Aim 1 – Establishing the techniquesThe core aim of this project was to develop state-of-the-art proteomics technologies for the Australian MS research community and this has been successfully achieved. The Adelaide Proteomics Centre has developed two highly sensitive and accurate technologies for comparative proteomics experiments. In addition, they have established the innovative new proteomics technology known as imaging mass spectrometry that is available in only a very few proteomics facilities in the world. This allows a molecular profile to be generated and matched to microscopic features within the tissue, for example, across the width of an MS lesion.
Crucially, the team have demonstrated that this technology can be applied to both fresh-frozen tissue as well as archived, formalin preserved tissue which opens the way to study human tissue samples that have been collected over a number of years. The team will shortly submit a manuscript on the techniques for publication in the peer-reviewed scientific literature.
Aim 2 – Gathering the data
One of the major cell types believed to control the damage to the central nervous system during MS are the white blood cells known as T lymphocytes, which accumulate in the brain and spinal cord (CNS). Over the first two years of this project, the team applied the new mass spectrometry platforms to conduct the first two global assessments of the proteomes of T lymphocytes invading the CNS during MS-like disease in the mouse.
The team have identified over 300 proteins in a chronic-progressive model and almost 1500 proteins in the relapsing-remitting model of MS, many of which have not previously been implicated in MS. The team are currently conducting a deeper analysis of the data using a bioinformatics approach to narrow down the most significant molecules that warrant further investigation.

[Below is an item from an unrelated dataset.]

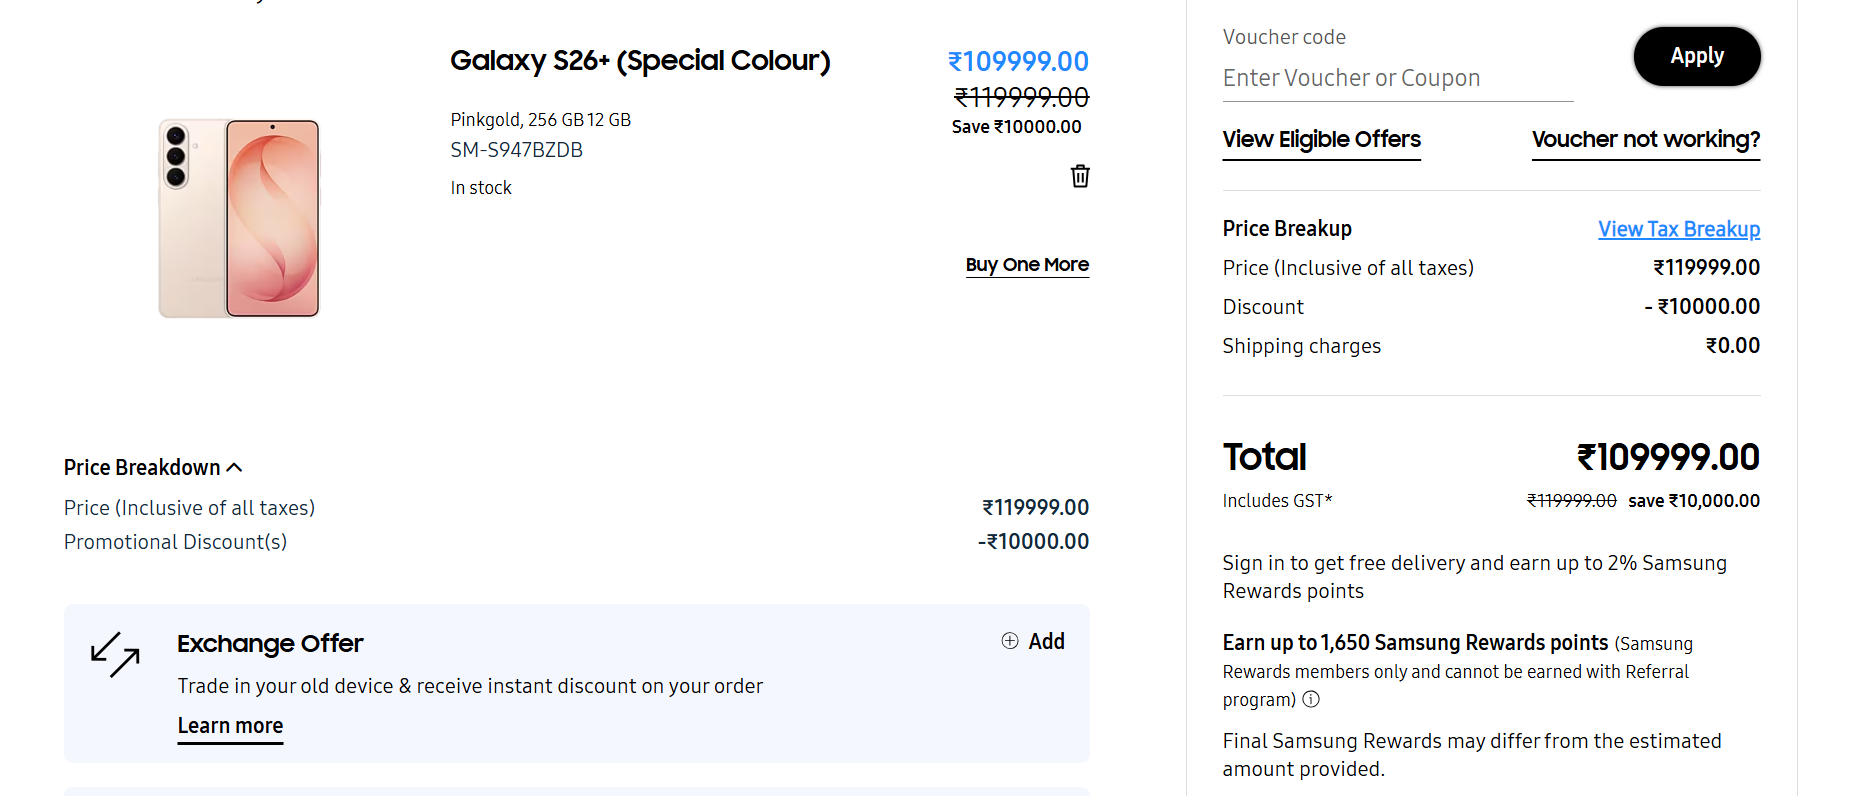The width and height of the screenshot is (1861, 796).
Task: Apply the voucher code
Action: [1697, 56]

Three proteins have proved to be of particular interest, which are the subject of ongoing experiments.
Work also continues in using the new imaging mass spectrometry technique to determine protein changes across lesions in the mouse model of MS to provide vital information on the changes that occur at the interface of the lesion and the neighbouring normal tissue.

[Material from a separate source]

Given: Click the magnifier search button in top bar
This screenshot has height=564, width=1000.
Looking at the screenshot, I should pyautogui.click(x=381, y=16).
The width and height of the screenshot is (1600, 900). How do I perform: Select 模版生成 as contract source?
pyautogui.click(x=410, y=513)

Aim 3 – Determining the therapeutic and diagnostic potential of identified proteins
Excellent progress is now being made in further investigations in the individual projects of the collaborating MS researchers. The imaging mass spectrometry technique has now been optimised in samples of healthy human optic nerve. In collaboration with Prof Bill Carroll, from the Sir Charles Gairdner Hospital in Perth, analysis will soon commence in human optic nerves affected by MS.
Dr Judith Greer at the University of Queensland has been developing a new form of therapeutic agent directed at specifically suppressing the immune responses against the most abundant myelin protein in the central nervous system, myelin proteolipid protein (PLP). Dr Greer has shown that an immune response to this particular protein is associated with MS lesions in parts of the brain that control balance.
In conjunction with Drs Michael Barnett and Ben Crossett from the University of Sydney, the team will also shortly begin analysis of human MS lesions using complementary mass spectrometry techniques, including imaging mass spectrometry.
The breadth of these projects and the combined expertise of the investigators will see some very exciting progress and insights into the molecules that lie at the heart of MS pathology and will allow the development of highly targeted new treatments for MS.